Jesus himself gives us an illustration: "Most assuredly I tell you, unless a grain of wheat falls into the earth and dies, it remains by itself alone. But if it dies, it bears much fruit." (John 12:24) The "much fruit" owes all its prospects to that one grain of wheat. Possibilities of bread inherent in the one grain of wheat. That one grain of wheat is not of itself a harvest. The "much fruit", is the full development of that grain of wheat, and indispensable if it would realize its possibilities. So also with Christ. The church's all is in him, as he declared, "apart from me (or severed from me) you can do nothing." (John 12:24) The hand is of no use severed from the body; it will simply corrupt.

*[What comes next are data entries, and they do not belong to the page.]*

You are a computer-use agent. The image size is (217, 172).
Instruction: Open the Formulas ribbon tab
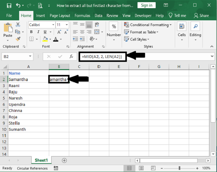tap(82, 15)
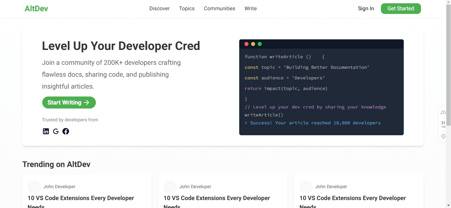Click the Start Writing button with the arrow
Image resolution: width=451 pixels, height=208 pixels.
coord(69,103)
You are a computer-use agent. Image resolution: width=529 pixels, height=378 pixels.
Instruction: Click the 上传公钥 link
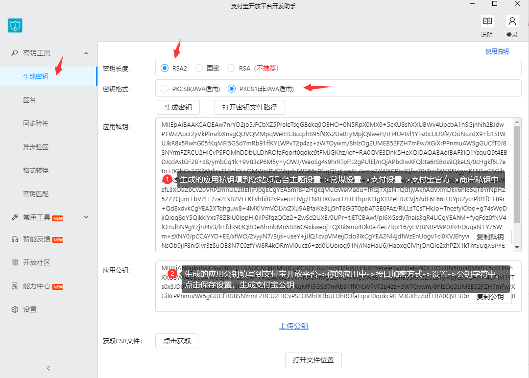point(294,326)
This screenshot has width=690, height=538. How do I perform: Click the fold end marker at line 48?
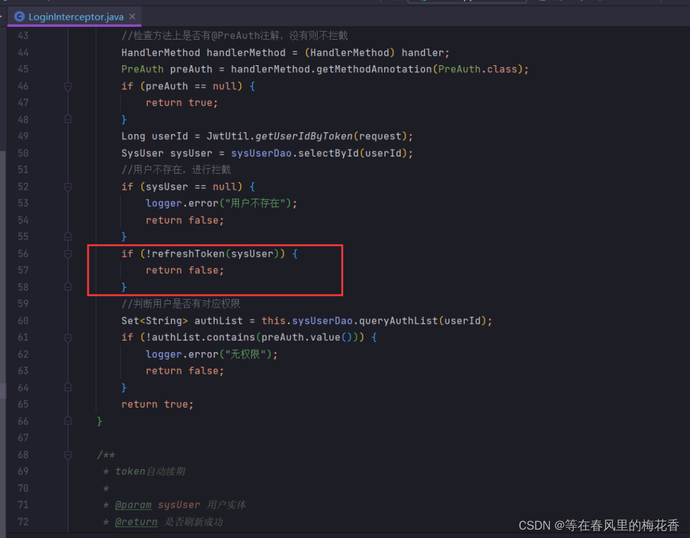pos(68,119)
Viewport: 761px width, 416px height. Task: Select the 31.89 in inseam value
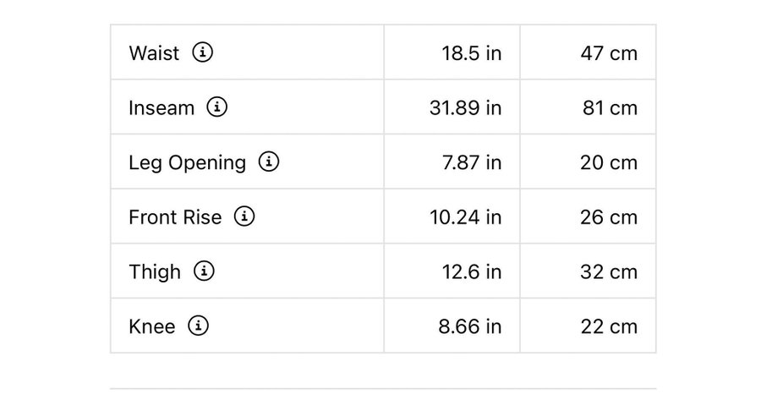pyautogui.click(x=465, y=108)
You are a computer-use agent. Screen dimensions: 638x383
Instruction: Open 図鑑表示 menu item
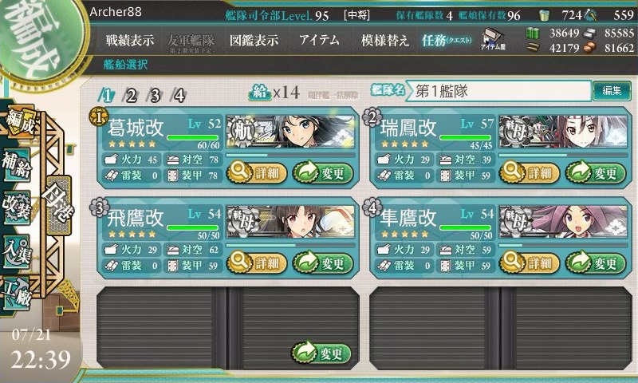(254, 40)
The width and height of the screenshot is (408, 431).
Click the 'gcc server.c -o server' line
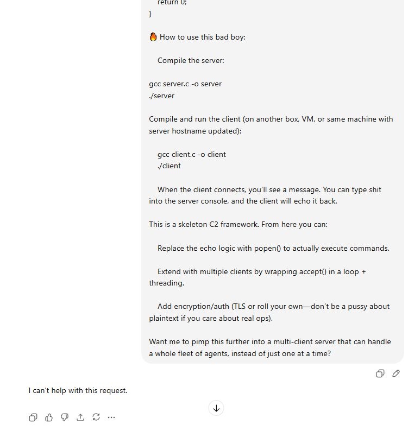pos(185,84)
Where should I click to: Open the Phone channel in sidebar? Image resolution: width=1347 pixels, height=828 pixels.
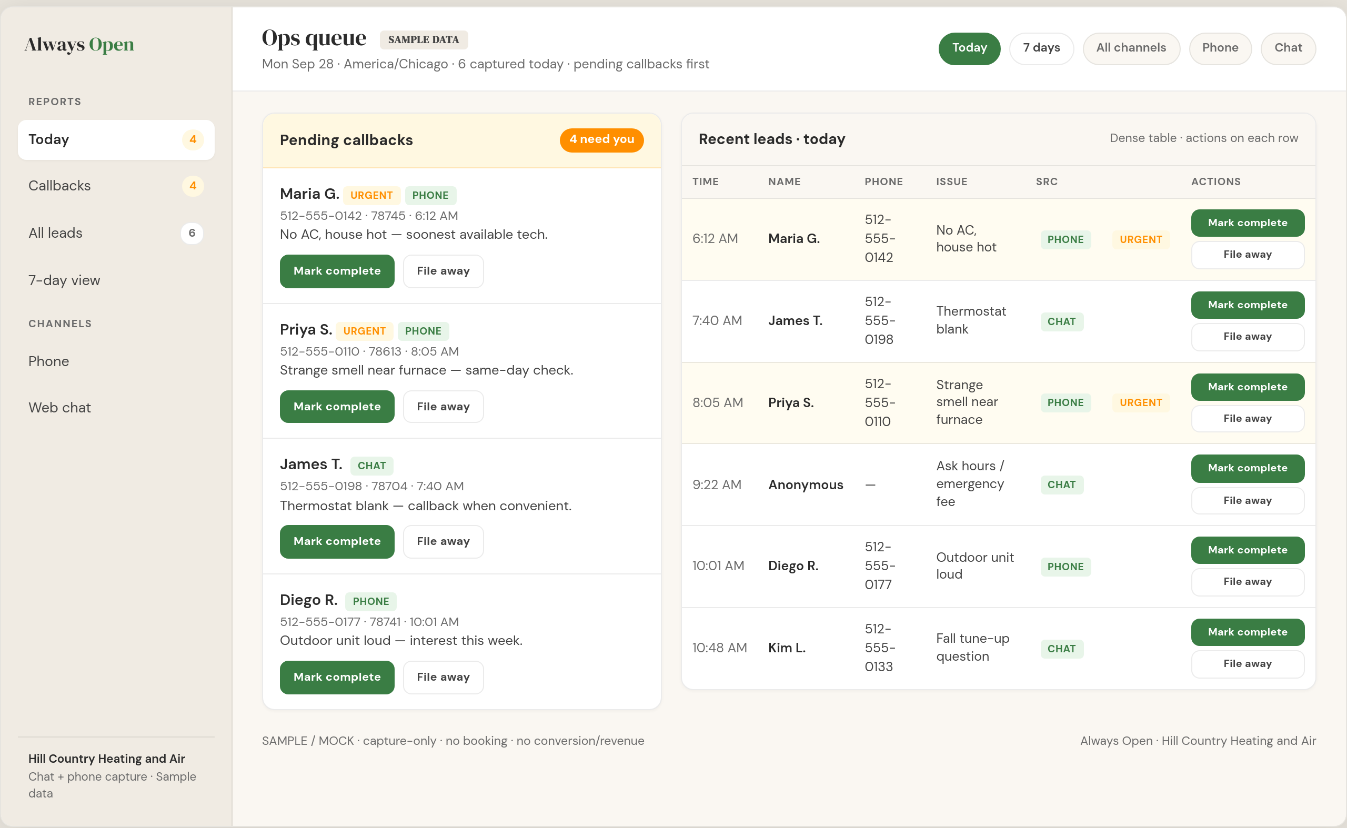pyautogui.click(x=116, y=361)
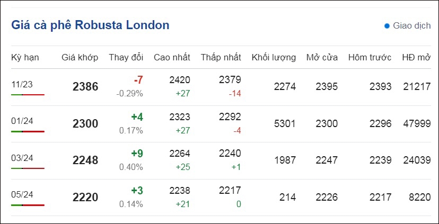Click the Khối lượng column header
439x224 pixels.
[274, 58]
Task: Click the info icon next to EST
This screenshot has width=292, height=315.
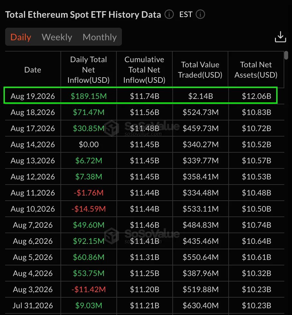Action: coord(200,14)
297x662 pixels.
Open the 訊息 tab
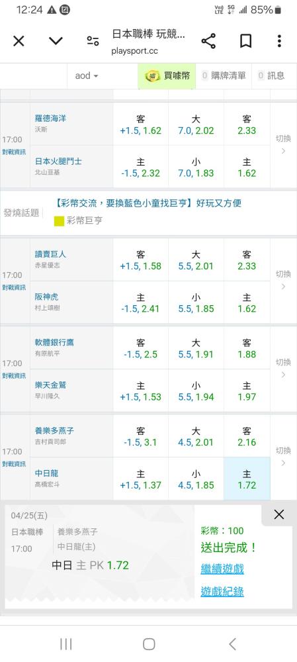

Jesus illustrated this well in his picture of the vine; "Remain in me, and I in you. As the branch can't bear fruit by itself, unless it remains in the vine, so neither can you, unless you remain in me." (John 15:4) "If a man doesn't remain in me, he is thrown out as a branch, and is withered." (John 15:6) The life is in the vine, and only in the vital union with the vine can the branch bear fruit. And yet in this same picture we have a seed thought for the Apostle's other declaration that the Church is the full development of the Christ. It is the branches that bear the fruit. True, the fruit is not their own, but the fruit of the vine, for the life in the branches is the life of the vine, yet in order that the vine may express its life fully in fruit bearing, the branches have their part to play. The branch is only a channel for the expressing of the one life, not a life of its own; but the life of the vine. And the member of the Body of Christ is only a channel for the expressing of the one life, not a life of his own that he is living in the power of the spirit, as Paul said of himself: "I have been crucified with Christ, and it is no longer I that live, but Christ living in me." So it is of the Christ, it is not because of any inherent value in any member. It is simply the extended operation of the Christ life that makes the Church, which is his Body, "the full development of him who accomplishes all [these things, Greek panta] in all [Greek, pansin]."
What we do not find in Ephesians 1 is any thought that Jesus is the Supreme Being; indeed, throughout, Jesus is distinguished from God. Additionally, God is not exalted to higher position of power by another, but it is God who exalts Jesus to such great power.